*EXTRACTED TEXT*.

WFP Magician Ulfat Kabir is using his tricks to teach Bangladeshi children and their families about nutrition and health.
Copyright: WFP/Nathan Sarker
In schools across Bangladesh, WFP is using conjuring tricks to make poor children laugh… and learn about health and nutrition. The new Enter-educate Magic Shows in 100 schools will also dazzle students and their parents with the benefits of school meals.
by Farina Noireet
CHITTAGONG - With a twinkling smile, celebrity magician Ulfat Kabir, flourishes his wand, and hey, presto! a dazzling chain of handkerchiefs appears from the sleeve of his ruby jacket. The classroom audience is entranced; wide eyes in tiny faces follow his every move.
Similar scenes are set to roll out in WFP-supported schools across Bangladesh this year, under the new Enter-educate Magic programme. It involves magic shows using conjuring tricks to raise awareness of the benefits of school meals, to help kids develop healthy behaviour and to deliver nutrition and education messages.

*PROBLEM DESCRIPTION*.
Can you resume the article about WFP's magic shows in Bangladeshi schools, picking up after its last sentence?

*EXERCISE DATA*.
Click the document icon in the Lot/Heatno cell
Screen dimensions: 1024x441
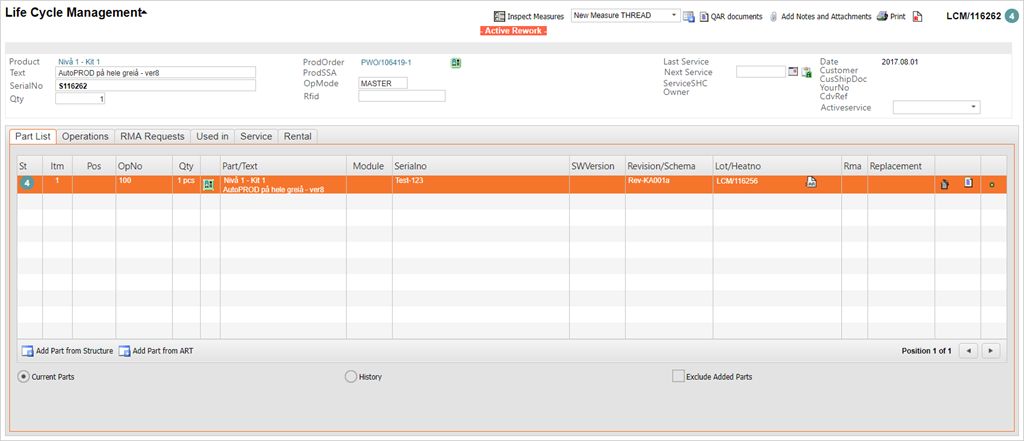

*RESULT*.
“I want to learn magic too”
At a show in the remote Chittagong Hill Tracks (CHT), the magician makes a bar of soap appear out of nowhere and amid gleeful laughter tells the children about the importance of handwashing for personal hygiene. With another flourish, a pot of water begins to bubble, to tell them how boiling drinking water can prevent disease.
“I’m going to tell my parents that we should all drink boiled water” said Rimon Dutta, 9, a student of class 3, who has two other siblings at home. “And I want to learn magic so that I can show and teach others all the important things I’ve learnt!” he added.
Encourage children to stay in school
The WFP resident magician underlines the benefits of school meals, the importance of nutrition, and the role of education in life. He discusses school feeding and explains how the High Energy Biscuits the youngsters are given at school help reduce short-term hunger, increase concentration and improve learning ability. Through this scheme, WFP aims to boost enrolments and attendance in pre-school and primary education and reduce drop-out rates among families that are extremely poor.
Magician moved by response
Magician Ulfat Kabir said he felt the children had brought out some of his best ever performances. “It moves me greatly, when I see the effect my words and actions have on these wonderful, bright children. I am deeply grateful to WFP for giving me this life-altering opportunity,” he said.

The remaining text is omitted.